--- start Supplied data ---
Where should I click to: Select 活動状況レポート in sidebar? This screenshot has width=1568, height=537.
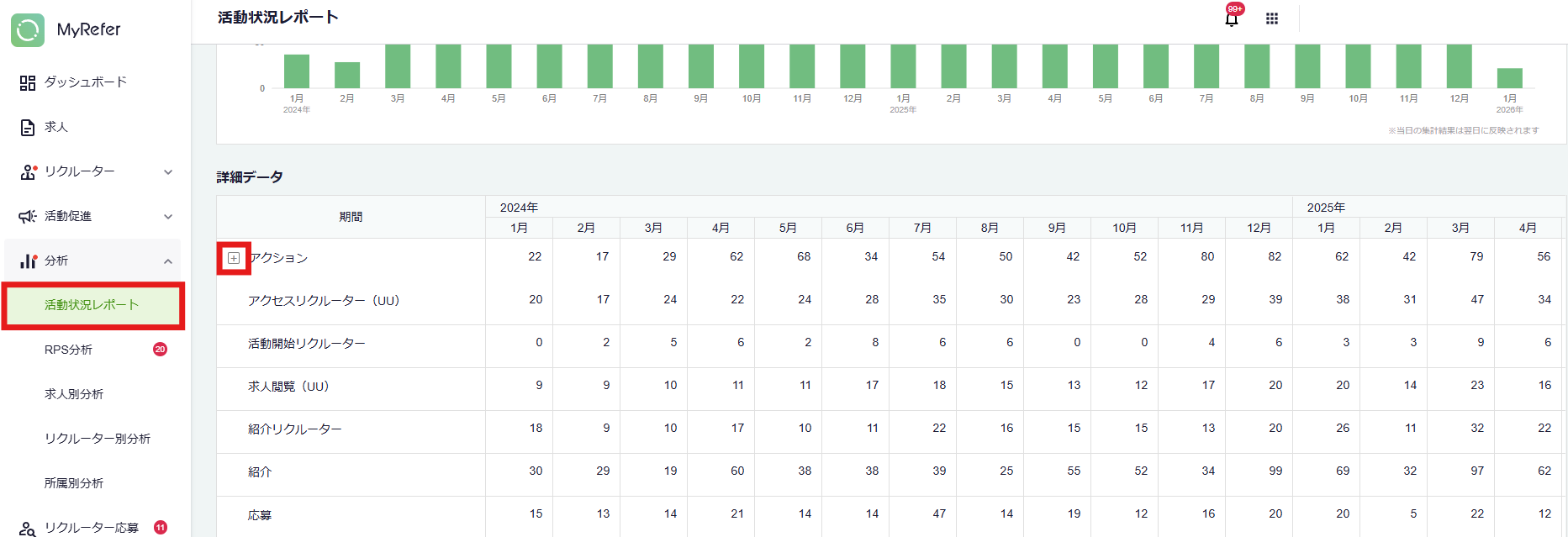tap(92, 305)
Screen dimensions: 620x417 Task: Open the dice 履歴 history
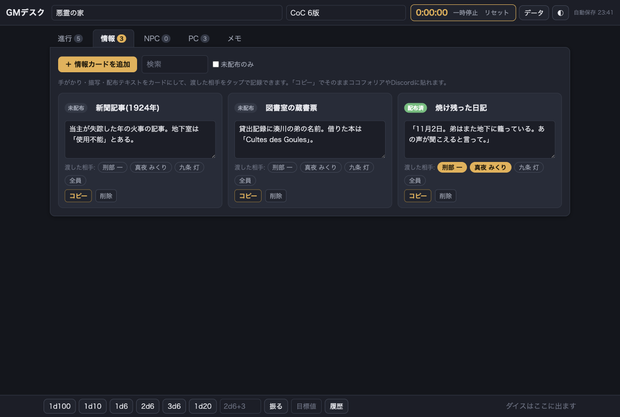(x=336, y=406)
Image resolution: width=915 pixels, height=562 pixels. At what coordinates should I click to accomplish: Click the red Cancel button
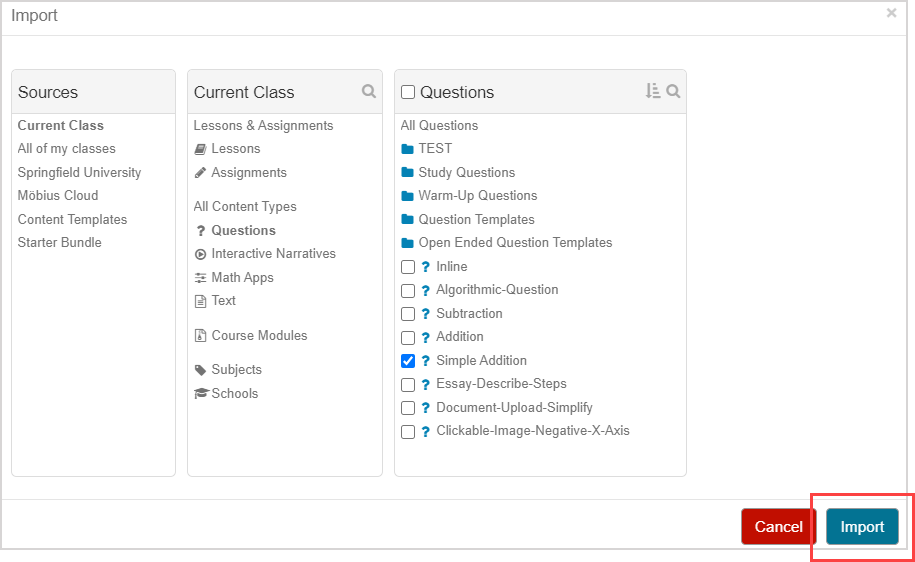click(x=778, y=527)
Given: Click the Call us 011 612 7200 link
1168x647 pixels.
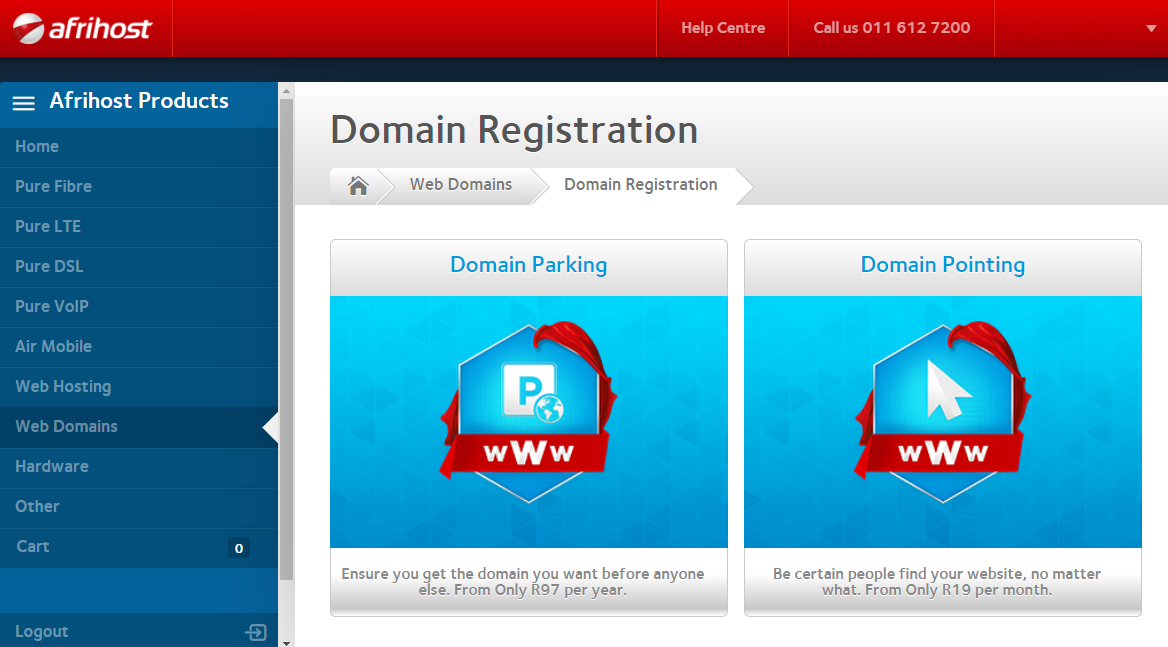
--- end Supplied data ---
Instructions for the task:
Could you turn all the items above into a Markdown table with a Row column numbering each line and a Text column holding the line itself? Skip blank lines, and leave the pictures out.

Result:
| Row | Text |
|---|---|
| 1 | Where should I click to: Select 活動状況レポート in sidebar? This screenshot has width=1568, height=537. |
| 2 | tap(92, 305) |
| 3 | Screen dimensions: 620x417 Task: Open the dice 履歴 history |
| 4 | (x=336, y=406) |
| 5 | Image resolution: width=915 pixels, height=562 pixels. At what coordinates should I click to accomplish: Click the red Cancel button |
| 6 | click(x=778, y=527) |
| 7 | Given: Click the Call us 011 612 7200 link |
| 8 | 1168x647 pixels. |